Dataset records:
=-=-=

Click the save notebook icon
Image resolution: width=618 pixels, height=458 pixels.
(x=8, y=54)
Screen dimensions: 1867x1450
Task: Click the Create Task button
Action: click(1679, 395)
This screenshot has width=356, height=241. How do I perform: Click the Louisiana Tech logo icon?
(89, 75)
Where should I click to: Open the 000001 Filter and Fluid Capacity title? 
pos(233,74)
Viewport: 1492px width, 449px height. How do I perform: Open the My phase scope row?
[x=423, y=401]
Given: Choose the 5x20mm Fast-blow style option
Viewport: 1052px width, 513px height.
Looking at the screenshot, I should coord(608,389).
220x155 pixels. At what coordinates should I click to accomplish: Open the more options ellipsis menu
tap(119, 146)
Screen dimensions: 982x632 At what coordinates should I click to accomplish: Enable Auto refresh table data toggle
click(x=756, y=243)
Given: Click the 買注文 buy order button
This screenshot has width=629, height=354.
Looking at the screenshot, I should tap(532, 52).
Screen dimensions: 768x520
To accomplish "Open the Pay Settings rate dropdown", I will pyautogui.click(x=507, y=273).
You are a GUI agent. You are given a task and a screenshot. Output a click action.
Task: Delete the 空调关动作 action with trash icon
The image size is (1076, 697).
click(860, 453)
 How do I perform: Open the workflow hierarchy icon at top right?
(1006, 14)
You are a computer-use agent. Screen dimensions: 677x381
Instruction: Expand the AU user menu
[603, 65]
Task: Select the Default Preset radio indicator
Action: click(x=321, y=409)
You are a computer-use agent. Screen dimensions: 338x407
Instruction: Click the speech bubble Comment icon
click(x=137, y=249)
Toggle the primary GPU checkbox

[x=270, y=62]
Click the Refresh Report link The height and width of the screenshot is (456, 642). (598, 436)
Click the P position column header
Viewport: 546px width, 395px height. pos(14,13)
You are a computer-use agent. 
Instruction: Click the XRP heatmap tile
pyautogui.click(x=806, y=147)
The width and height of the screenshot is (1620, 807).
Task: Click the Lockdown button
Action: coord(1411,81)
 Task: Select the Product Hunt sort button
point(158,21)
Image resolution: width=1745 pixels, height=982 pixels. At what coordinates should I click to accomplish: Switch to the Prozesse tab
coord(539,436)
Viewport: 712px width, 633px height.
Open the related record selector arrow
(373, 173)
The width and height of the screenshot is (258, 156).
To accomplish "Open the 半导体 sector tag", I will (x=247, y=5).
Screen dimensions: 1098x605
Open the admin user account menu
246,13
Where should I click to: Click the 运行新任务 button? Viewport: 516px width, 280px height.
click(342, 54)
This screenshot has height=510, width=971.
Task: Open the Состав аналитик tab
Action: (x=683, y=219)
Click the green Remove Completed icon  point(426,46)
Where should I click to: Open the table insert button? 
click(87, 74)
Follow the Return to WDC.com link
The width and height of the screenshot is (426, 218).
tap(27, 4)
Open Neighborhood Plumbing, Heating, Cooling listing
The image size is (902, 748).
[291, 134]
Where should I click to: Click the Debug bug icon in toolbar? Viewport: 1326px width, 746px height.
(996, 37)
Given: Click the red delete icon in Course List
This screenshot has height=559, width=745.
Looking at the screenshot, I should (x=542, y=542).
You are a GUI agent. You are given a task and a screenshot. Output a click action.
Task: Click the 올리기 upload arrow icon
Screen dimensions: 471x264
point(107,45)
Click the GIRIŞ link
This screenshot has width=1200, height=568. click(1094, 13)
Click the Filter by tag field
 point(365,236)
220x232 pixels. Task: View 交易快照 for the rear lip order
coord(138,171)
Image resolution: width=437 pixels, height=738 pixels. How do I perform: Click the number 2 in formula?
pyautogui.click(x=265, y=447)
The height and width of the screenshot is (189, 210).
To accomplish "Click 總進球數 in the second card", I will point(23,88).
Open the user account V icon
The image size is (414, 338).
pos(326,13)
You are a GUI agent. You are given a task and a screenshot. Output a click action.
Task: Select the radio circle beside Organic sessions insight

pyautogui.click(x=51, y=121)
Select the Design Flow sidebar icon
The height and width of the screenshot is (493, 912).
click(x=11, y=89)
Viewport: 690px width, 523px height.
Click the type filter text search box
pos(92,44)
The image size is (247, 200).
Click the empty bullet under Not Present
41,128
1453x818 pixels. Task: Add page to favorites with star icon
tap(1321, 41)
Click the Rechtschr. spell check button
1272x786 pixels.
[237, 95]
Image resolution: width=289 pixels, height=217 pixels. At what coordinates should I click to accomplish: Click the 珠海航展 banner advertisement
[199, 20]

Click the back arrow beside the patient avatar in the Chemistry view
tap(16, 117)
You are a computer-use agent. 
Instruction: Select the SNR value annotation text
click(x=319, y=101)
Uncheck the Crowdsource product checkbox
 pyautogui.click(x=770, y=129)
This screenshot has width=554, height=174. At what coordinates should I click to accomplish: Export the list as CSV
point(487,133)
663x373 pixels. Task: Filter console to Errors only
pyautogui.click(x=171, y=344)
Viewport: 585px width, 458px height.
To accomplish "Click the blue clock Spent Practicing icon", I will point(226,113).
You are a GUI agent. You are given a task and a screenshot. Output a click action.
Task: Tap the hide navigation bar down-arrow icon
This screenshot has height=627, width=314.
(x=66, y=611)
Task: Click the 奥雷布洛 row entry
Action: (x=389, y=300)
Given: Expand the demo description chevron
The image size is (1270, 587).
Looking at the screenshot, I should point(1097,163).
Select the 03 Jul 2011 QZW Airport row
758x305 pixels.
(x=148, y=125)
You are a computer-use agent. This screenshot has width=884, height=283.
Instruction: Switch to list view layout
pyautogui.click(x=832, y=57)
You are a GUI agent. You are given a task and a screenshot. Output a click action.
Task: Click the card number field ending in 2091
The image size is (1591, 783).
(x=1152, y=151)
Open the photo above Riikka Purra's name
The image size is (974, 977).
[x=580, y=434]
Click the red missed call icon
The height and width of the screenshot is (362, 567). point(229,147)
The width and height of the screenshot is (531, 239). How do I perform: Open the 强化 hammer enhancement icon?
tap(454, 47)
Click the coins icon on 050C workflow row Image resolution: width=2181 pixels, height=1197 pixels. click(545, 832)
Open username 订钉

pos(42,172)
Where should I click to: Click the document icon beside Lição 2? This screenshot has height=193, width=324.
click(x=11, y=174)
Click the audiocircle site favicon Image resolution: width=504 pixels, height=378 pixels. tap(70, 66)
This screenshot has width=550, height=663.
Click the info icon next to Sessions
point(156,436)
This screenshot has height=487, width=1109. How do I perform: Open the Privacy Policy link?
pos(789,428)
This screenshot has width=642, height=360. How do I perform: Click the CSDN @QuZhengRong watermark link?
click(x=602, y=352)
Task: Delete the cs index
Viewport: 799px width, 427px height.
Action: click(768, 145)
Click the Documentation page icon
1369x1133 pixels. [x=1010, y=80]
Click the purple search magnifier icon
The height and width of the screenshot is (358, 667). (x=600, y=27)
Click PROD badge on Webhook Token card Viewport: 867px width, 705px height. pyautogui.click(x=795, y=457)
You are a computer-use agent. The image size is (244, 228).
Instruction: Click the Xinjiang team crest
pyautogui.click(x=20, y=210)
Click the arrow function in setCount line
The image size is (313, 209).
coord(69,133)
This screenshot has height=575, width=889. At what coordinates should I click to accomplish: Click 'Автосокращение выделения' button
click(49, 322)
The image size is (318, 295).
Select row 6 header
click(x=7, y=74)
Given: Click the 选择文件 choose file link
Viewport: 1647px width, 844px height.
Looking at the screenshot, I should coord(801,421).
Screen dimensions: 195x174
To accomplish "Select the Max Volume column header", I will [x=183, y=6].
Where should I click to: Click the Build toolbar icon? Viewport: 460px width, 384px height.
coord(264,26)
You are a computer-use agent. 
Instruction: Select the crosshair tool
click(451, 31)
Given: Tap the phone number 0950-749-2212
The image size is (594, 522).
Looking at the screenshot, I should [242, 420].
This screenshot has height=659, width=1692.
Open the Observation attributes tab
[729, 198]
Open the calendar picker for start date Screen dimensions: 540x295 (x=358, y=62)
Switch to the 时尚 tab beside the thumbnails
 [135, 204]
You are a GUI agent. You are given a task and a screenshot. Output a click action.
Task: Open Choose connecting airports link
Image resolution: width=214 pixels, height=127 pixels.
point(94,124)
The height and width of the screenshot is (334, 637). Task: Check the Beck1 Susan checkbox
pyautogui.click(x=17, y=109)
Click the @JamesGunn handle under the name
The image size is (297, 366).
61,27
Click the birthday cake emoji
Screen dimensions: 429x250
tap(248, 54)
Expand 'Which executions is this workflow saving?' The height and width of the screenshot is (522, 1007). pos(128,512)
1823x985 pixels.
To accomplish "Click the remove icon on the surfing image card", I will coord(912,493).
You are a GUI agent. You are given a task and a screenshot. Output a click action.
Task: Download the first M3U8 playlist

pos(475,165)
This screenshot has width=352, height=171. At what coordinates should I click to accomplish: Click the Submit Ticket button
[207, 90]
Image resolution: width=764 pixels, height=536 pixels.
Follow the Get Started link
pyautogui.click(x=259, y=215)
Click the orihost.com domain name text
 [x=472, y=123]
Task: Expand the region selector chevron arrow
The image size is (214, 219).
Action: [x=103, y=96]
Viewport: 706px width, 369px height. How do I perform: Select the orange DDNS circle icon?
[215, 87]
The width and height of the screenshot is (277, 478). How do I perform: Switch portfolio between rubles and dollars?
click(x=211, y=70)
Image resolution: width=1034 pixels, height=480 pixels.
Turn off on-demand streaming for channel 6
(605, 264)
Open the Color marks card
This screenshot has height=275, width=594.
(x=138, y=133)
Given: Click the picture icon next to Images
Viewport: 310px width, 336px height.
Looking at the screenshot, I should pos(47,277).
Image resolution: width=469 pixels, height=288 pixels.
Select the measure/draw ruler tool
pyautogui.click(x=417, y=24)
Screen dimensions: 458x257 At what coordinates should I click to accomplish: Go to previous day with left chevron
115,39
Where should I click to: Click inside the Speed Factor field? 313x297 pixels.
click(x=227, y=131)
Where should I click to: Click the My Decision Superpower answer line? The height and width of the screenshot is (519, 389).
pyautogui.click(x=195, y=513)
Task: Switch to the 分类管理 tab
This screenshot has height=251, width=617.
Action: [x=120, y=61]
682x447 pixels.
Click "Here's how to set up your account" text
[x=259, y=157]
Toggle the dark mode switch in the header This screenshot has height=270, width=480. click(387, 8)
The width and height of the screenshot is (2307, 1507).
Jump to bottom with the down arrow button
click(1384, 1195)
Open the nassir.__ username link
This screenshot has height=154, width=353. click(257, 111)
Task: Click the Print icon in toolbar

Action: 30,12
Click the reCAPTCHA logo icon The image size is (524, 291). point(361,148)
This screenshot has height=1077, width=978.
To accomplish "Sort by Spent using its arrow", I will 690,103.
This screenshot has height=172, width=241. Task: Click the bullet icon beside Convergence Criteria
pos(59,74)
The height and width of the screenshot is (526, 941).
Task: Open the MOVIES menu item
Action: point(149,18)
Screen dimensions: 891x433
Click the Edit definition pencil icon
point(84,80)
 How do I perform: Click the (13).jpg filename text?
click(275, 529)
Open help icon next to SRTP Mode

=-=-=

=== Work required ===
Copy the lines of the data above word for word, from the line with "Screen dimensions: 768x520" to the line with "Action: click(x=321, y=409)".

=== Output below ===
Screen dimensions: 768x520
To accomplish "Open the Pay Settings rate dropdown", I will pyautogui.click(x=507, y=273).
You are a GUI agent. You are given a task and a screenshot. Output a click action.
Task: Delete the 空调关动作 action with trash icon
The image size is (1076, 697).
click(860, 453)
 How do I perform: Open the workflow hierarchy icon at top right?
(1006, 14)
You are a computer-use agent. Screen dimensions: 677x381
Instruction: Expand the AU user menu
[603, 65]
Task: Select the Default Preset radio indicator
Action: click(x=321, y=409)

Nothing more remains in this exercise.